+++ EXCERPT

You have to be 90 years old or older to be a member of the Greatest Generation. If you’re somewhere between 89 and 72, you’re in the Silent Generation. Then comes the Baby Boomers aged 53 to 71, Generation X aged 37 to 52, the Millennials aged 19-36, and Generation Z aged 18 and younger.

Life expectancy at birth hovered around 20 years for most of ancient history as we know it. By the year 1200 we were up to 30 years and didn’t approach 40 years until near the 1800s. By the 1900s, life expectancy started to shoot up. In the last hundred years we’ve added 3 more decades to the average life. Amazing.

Each generation has larger percentages of persons living to advanced ages than the previous. They’re also doing well at it. Each generation also has larger percentages of persons of advanced age living active lifestyles, continuing education, remarrying, following their dreams and passions.

In the Journal of Active Aging, author Lori Bitter provides an article titled The intergenerational imperative: Why we’ve never needed each other more”. She calls the changes across the generational spectrum a “seismic shift” and emphasizes the importance of recognizing interdependence between generations. She underscores that culturally, we haven’t realized the full impact of this new reality.

We recognize shifts in small pieces, not realizing they’re part of a larger whole. Look at shifts in housing for example. Young adults, due to debt or inability to save for down-payments, are living with parents or other older adults. According to Pew Research Center, in 2014, 19 percent of the U.S. population lived with multiple generations under one roof. For the first time, young adults replaced elders as the second adult generation in the household.

++++++

**DIRECTION**: Pull out, word for word, the stretch of the piece on generations and aging above that begins at "In the Journal" and stops after "this new reality.".

+++ RAW DATA

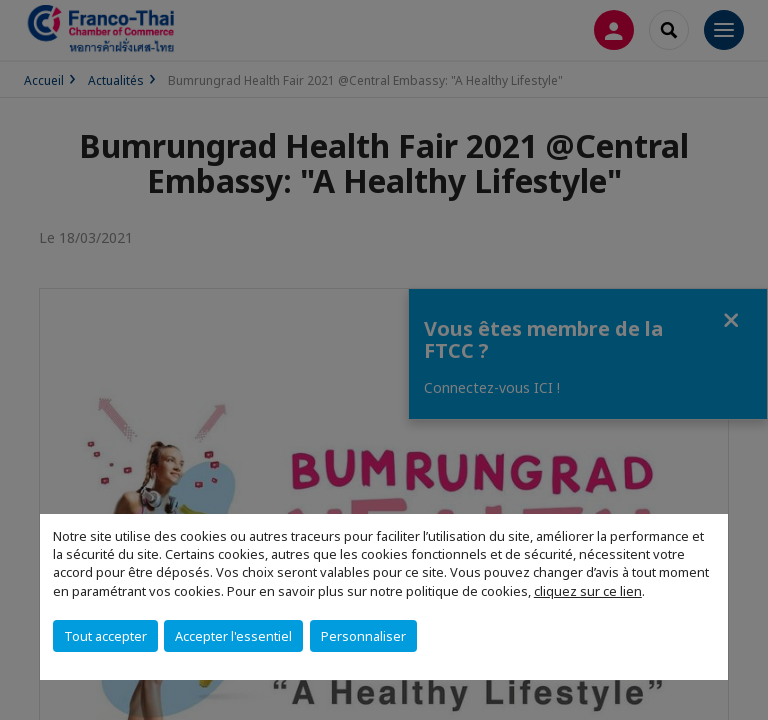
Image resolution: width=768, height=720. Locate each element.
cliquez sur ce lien (588, 591)
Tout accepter (105, 636)
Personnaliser (363, 636)
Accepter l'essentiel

++++++

**COMPLETE OUTPUT**:
In the Journal of Active Aging, author Lori Bitter provides an article titled The intergenerational imperative: Why we’ve never needed each other more”. She calls the changes across the generational spectrum a “seismic shift” and emphasizes the importance of recognizing interdependence between generations. She underscores that culturally, we haven’t realized the full impact of this new reality.